• _Brano estratto_:

::::::::

La resistenza fu accanitissima ma i tedeschi dovettero ritirarsi. Fu in
questo momento che, colpito da una fucilata alla gola, cadde l’aiutante Costante
Garibaldi. Raccolto dal fratello, capitano Ricciotti e da due volontari egli fu
trasportato in una ambulanza vicina ove morì dopo quindici minuti.
Intanto il primo ed il terzo battaglione continuando l’attacco impetuoso,
si slanciarono sulla seconda trincea tedesca e dopo un lungo violentissimo
combattimento riuscirono ad impadronirsene, uccidendo e fugando i numerosissimi
soldati che la
difendevano. Nel tempo stesso il secondo battaglione del
reggimento si trovava a sinistra delle trincee fu attaccato insieme con le
truppe francesi che gli stavano al fianco da una forte colonna tedesca, la quale,
dopo una vivacissima lotta, fu respinta con un vigoroso assalto alla baionetta
e con gravi perdite.
Durante queste due azioni l’artiglieria francese cannoneggiava con fuoco
rapidissimo il terreno retrostante alla trincee nemiche rendendo difficile l’avanzata
di rinforzi.
I legionari italiani furono poco dopo sostituiti nelle trincee da essi
acquistate con le truppe francesi, e si recarono per riposarsi dal lungo
combattimento, nel villaggio di La Claon, salutati lungo tutto il tragitto
dalle acclamazioni dei soldati francesi. Il reggimento dei volontari italiani
fece 250 prigionieri; due mitragliatrici tedesche andarono distrutte nella
esplosione della prima trincea; altre tre mitragliatrici e due lanciamine
furono presi nella seconda trincea tolta al nemico.”
Il comunicato tedesco così riassume la battaglia: “Nella parte occidentale della foresta
dell’Argonna le nostre truppe hanno guadagnato terreno. L’attacco annunciato il
5 gennaio nella parte orientale della foresta dell’Argonna, nel bosco di Courtes
Chaussées, si è sviluppato fino alle nostre trincee, ma il nemico è stato respinto
dalle nostre posizioni su tutta la linea, con gravi perdite. Le nostre perdite
sono state relativamente minime.”

::::::::

• _Estratto del dataset_:
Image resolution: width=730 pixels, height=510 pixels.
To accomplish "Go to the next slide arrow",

::::::::

• _Consegna_: Traduci in inglese la frase "Nella parte occidentale della foresta dell’Argonna le nostre truppe hanno guadagnato terreno." tratta dal brano sulla battaglia nell'Argonna.

• _Svolgimento_: In the western part of the Argonne forest our troops have gained ground.